RegEx start with, contains these, not end with? - javascript

I need a regular expression to find all comparison parts in the following example.
var magicalRegex = "";
var example = '({Color}=="red"|{Color}=="yellow")&{Size}>32';
example.replace(magicalRegex, function (matchedBlock) {
console.log(matchedBlock);
});
//so i want to see the following result on console
//{Color}=="red"
//{Color}=="yellow"
//{Size}>32
In fact i did some things but couldn't complete, also you may check the following template which i couldn't complete.
\{.*?(==|>)
https://regex101.com/r/aodDeX/1
Thanks

Answer
According to the example you have on regex101 as well as the string you have in your code snippet (two different strings) the following regex will do exactly what you want.
Answer 1
({.*?}(?:==|>)(?:\d+|(?:(["']?).*?\2)))
You can see this regex in use here
Answer 2
Note that I've added both single and double quotes in the above regex. If you only need double quotes, use the following regex.

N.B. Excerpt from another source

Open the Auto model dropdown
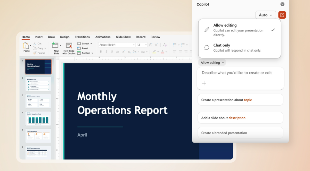This screenshot has height=171, width=310. click(x=266, y=15)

({.*?}(?:==|>)(?:\d+|".*?"))
You can see this regex in use here
Explanation
These regular expressions work as follows:
Match {, followed by any character (except newline) any number of times, but as few matches as possible, followed by }
Match == or >
Match a digit one to unlimited times or match a quoted string (any character any number of times, but as few matches as possible) e.g. "something"
The regex captures the entire section and if you look at the examples on regex101 as presented, you can see what each capture group is matching. You can remove the capture groups if this is not the intended use.
Expected Results
Input
Note that the two strings below were used for testing purposes. One string is present in the question and the other is present in the link provided by the OP.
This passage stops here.